あたたかな団らん。家族の笑顔。誰かと囲む食卓。


(……前世では、こんな時間、一度もなかった)

(スーパーで半額の弁当を買って、一人で食べて……味なんて、全然覚えてなかった)


頬に、ひとすじの涙がつう、と伝った。


「……リリス? どうしたの?」


母が心配そうに覗き込む。


「ううん、なんでもないの。ただ……すごく、幸せだなって思っただけ」

リリスは、涙をぬぐいながら、微笑んだ。


(今は貧乏だけど、誰かと一緒に笑って、ごはんを食べられる。そんなあたりまえが、わたしには……ずっと欲しかったものだったから)
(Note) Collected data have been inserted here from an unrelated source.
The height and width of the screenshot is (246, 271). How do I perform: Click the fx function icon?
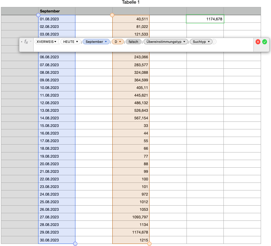(26, 42)
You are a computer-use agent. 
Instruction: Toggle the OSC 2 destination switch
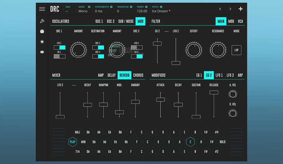click(x=98, y=56)
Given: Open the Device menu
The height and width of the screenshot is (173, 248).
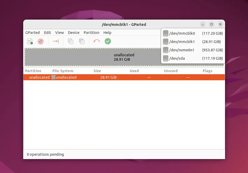Looking at the screenshot, I should [74, 32].

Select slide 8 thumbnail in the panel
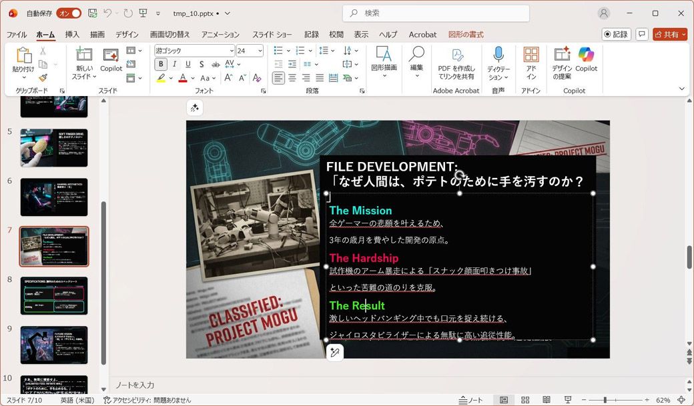54,295
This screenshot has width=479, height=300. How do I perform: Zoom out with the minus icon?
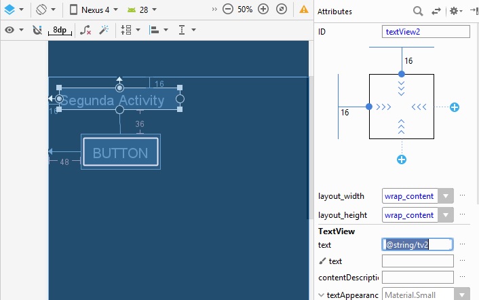(228, 10)
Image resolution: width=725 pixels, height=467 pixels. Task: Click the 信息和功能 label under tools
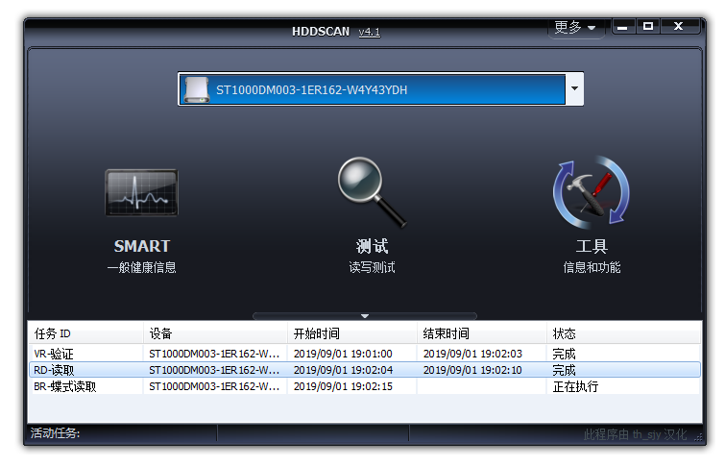[591, 267]
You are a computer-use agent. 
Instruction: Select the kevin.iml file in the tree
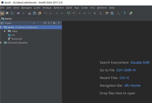click(x=16, y=39)
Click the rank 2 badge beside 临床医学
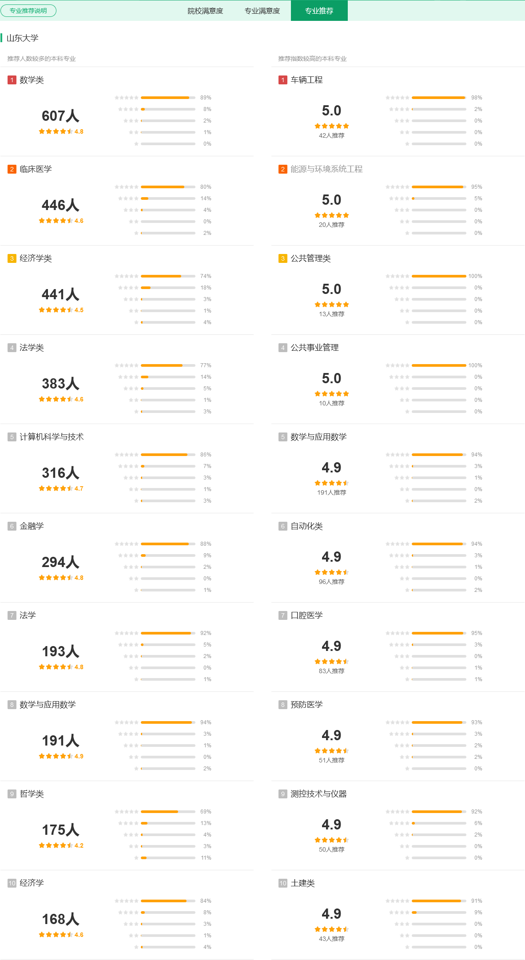Screen dimensions: 525x960 [x=12, y=169]
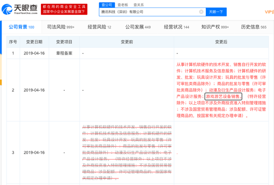The width and height of the screenshot is (274, 185).
Task: Clear the search box with X icon
Action: [201, 11]
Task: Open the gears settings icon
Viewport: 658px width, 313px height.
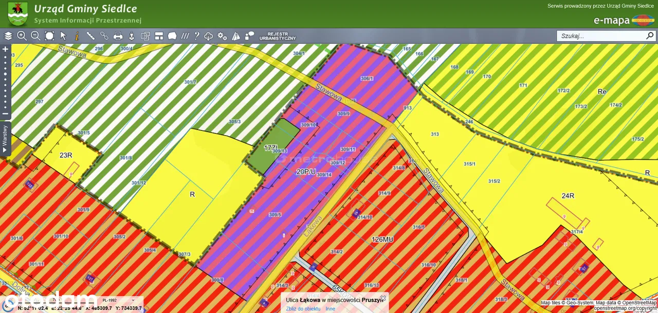Action: pos(222,36)
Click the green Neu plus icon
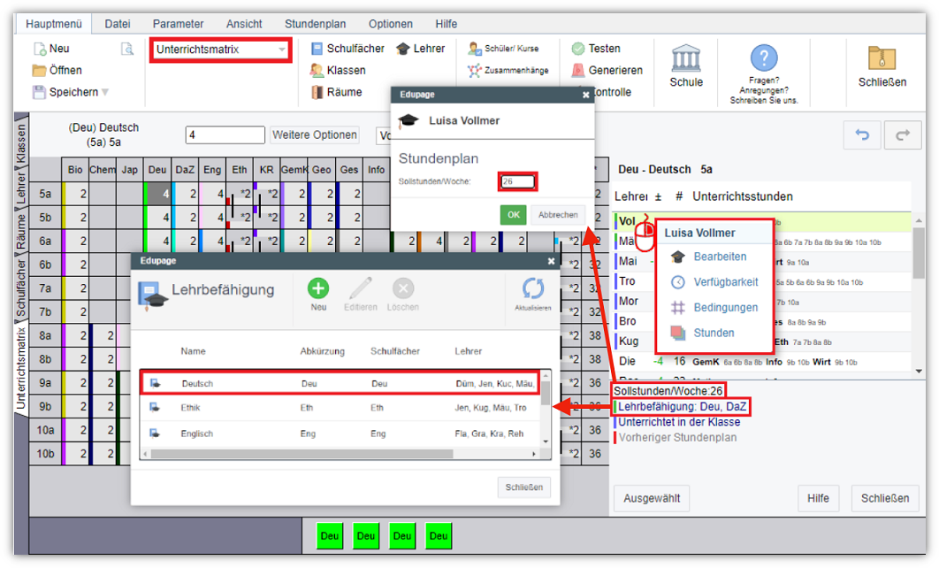 click(x=318, y=288)
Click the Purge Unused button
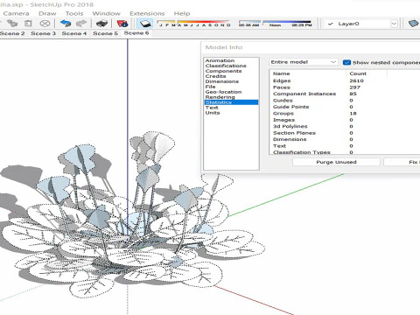Image resolution: width=420 pixels, height=315 pixels. click(336, 162)
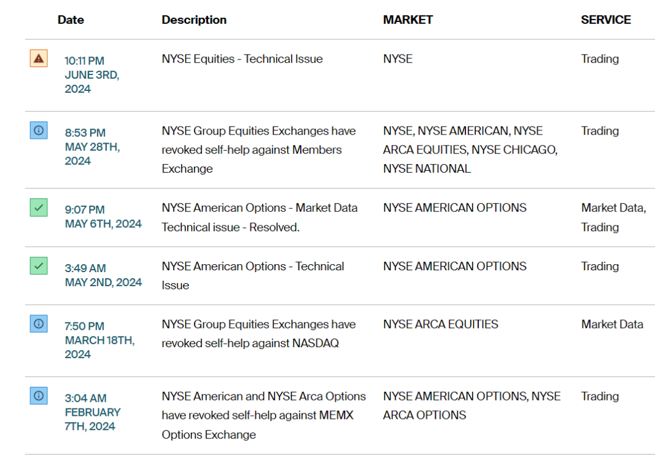Open the 8:53 PM May 28th date link
663x457 pixels.
tap(92, 146)
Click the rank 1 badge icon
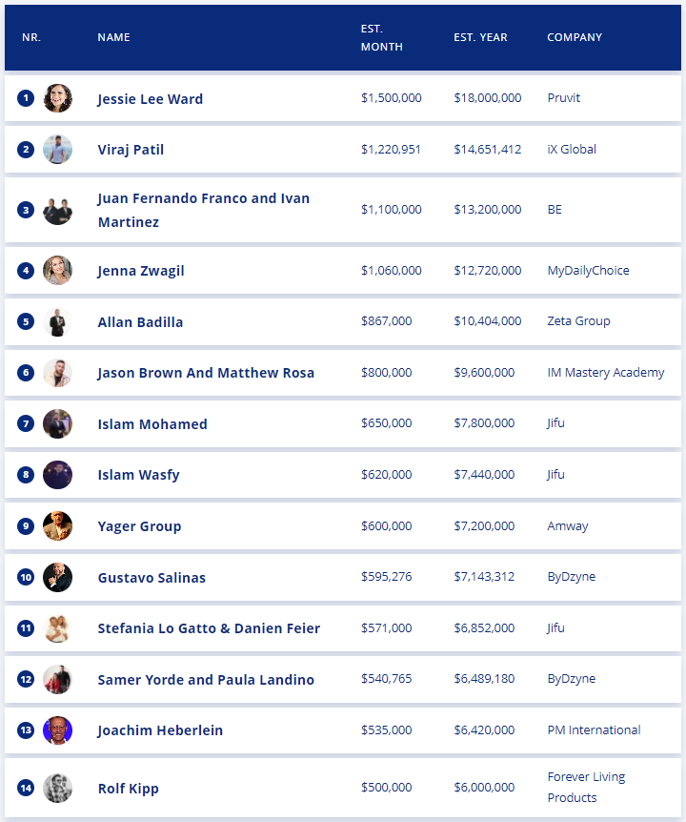 click(26, 98)
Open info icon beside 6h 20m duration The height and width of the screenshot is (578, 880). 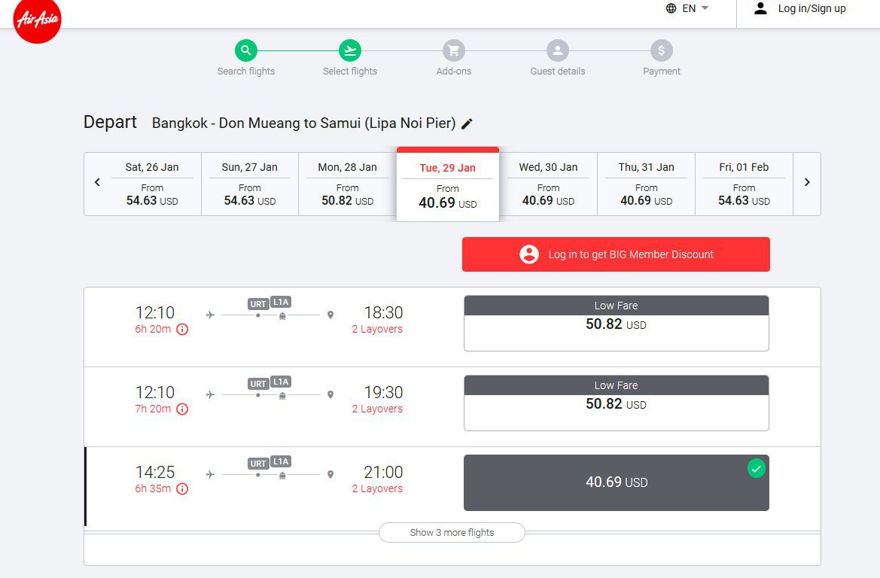pyautogui.click(x=182, y=330)
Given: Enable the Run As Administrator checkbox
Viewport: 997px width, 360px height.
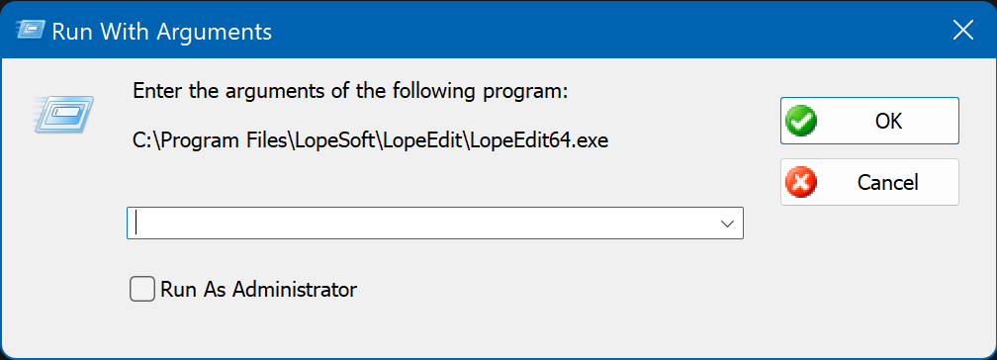Looking at the screenshot, I should 142,289.
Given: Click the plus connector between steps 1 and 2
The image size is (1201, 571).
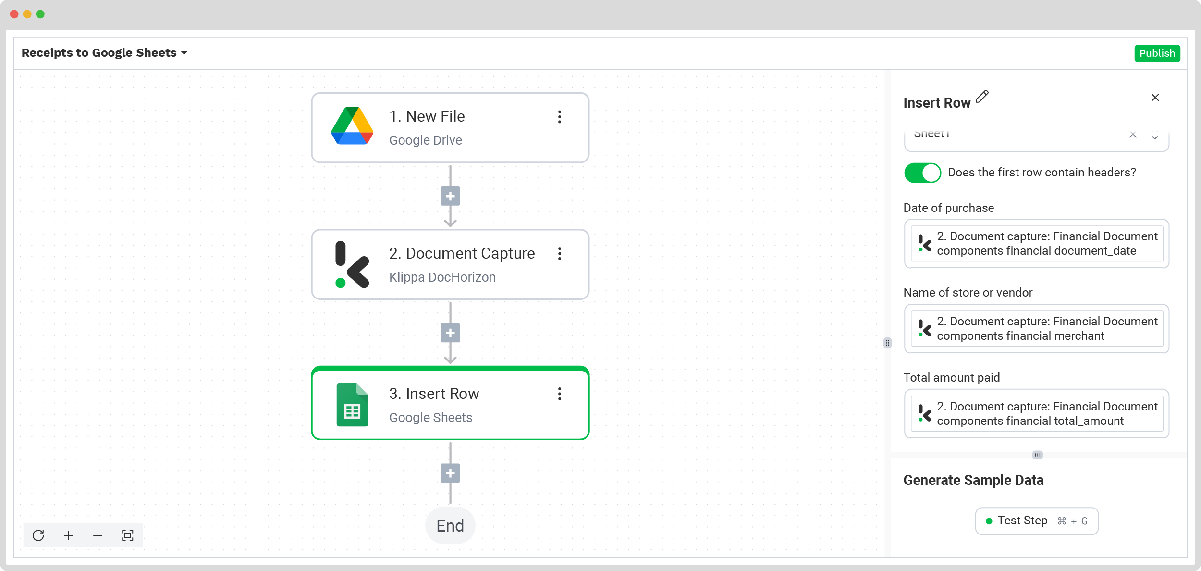Looking at the screenshot, I should tap(451, 196).
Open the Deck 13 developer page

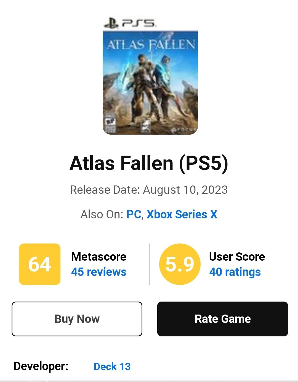(112, 367)
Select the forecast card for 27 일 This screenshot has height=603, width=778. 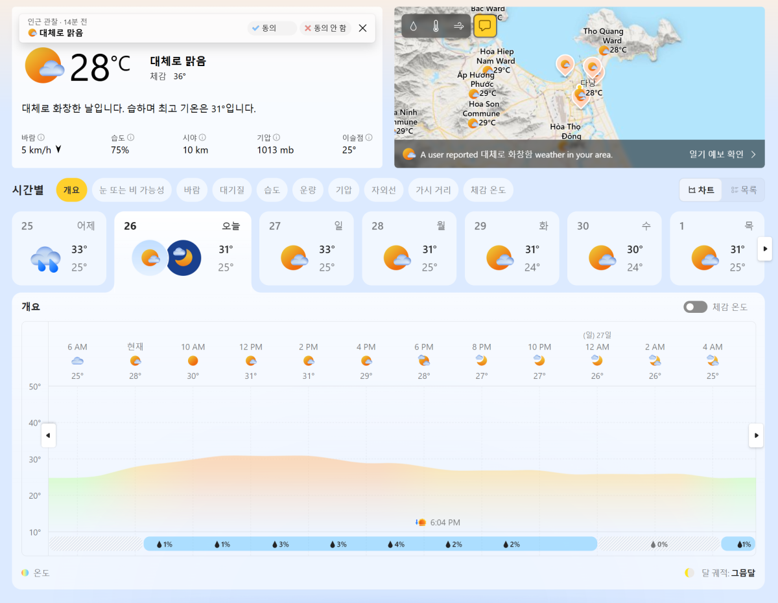[x=307, y=249]
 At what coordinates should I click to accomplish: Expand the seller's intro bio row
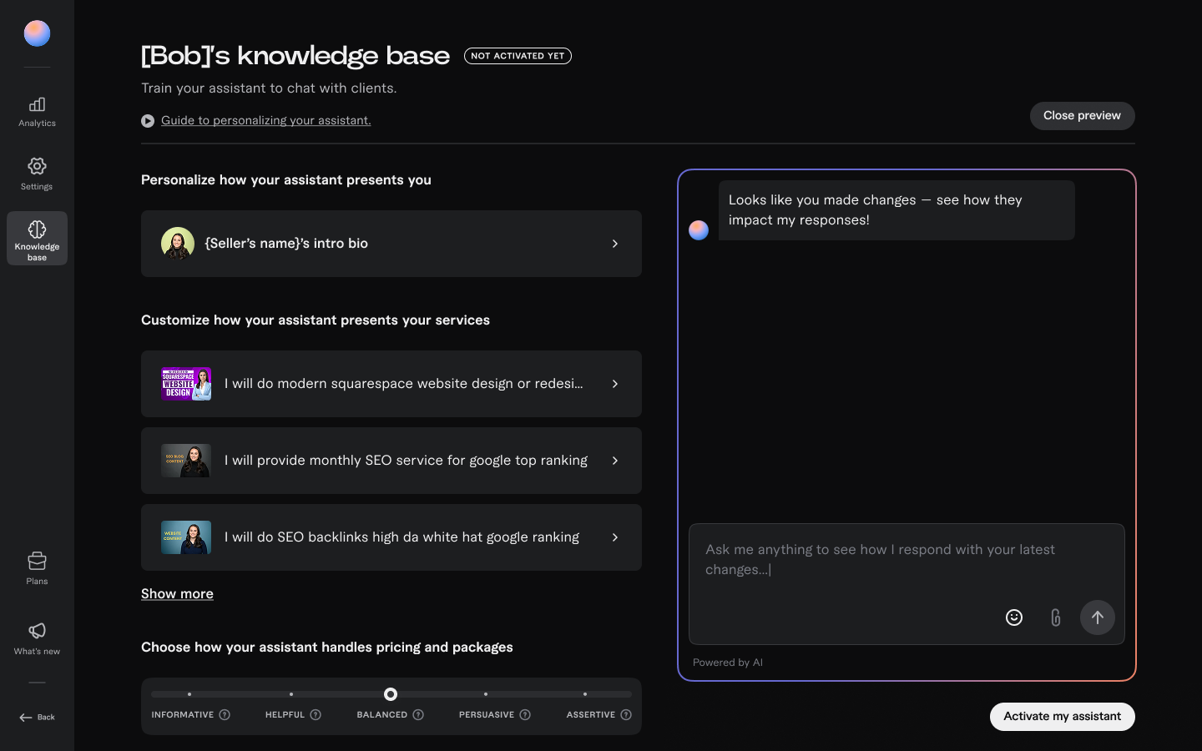tap(391, 244)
夜も更け、ラヴェンダー家の屋敷はすっかり静まり返っていた。

窓の外からは虫の音が微かに聞こえ、時折吹き込む夜風がカーテンを揺らしている。


リリスの部屋の机には、小さな蝋燭と帳面、そしてメモ代わりの布の切れ端が広げられていた。


(ラスクの売れ行きは上々。ハーブ石けんはそろそろ商品化してもいいかも……)


ラベンダーの香りを忍ばせた石けんの試作品を掌にのせながら、リリスはそっと頬に当てる。


(この香りも、“ラヴェンダー家のもの”として、広められるかもしれない。日用品と食品の両方を扱えるようになれば……もっと、屋敷の生活を豊かにできる)


蜂蜜入りのパンが食卓にのぼった今日。

それはほんの小さな変化だけれど、確かな“前進”だった。


(次は……「母親向けの癒し系」や「子供向けの甘い香り」も用意してみようかな。ギフトセットとして組み合わせるのもいいかも)


いつの間にか、瞼が重くなってきていた。

蝋燭の灯りがゆらゆらと揺れ、影を落とす。


「……ふぁ……」

リリスは、帳面を開いたまま、うとうとと頬杖をついた。


「お嬢様?」


扉をそっと開けて入ってきたのは、ナイトキャップ姿のアイシャだった。手には折りたたんだ毛布とランプを抱えている。


「やっぱり、まだ起きていらしたんですね……」


リリスの寝息は、すでに静かで、穏やかなものだった。


アイシャは無言のままそっと近づき、帳面に落ちそうになっていた頭を軽く支えながら、少女をベッドへと導く。


「お疲れさまでした。……今日は、いい日になりましたね」


微笑を浮かべながら、毛布をかける。

そっとランプの灯りを伏せ、ろうそくの火を息で消し最後に頬にかかった前髪を優しく払った。


「おやすみなさい、リリスお嬢様」


そう囁いたアイシャの声は、いつにも増してやさしく、そしてあたたかだった。


窓の外に浮かぶ月が、少女たちの未来を、やわらかに照らしていた。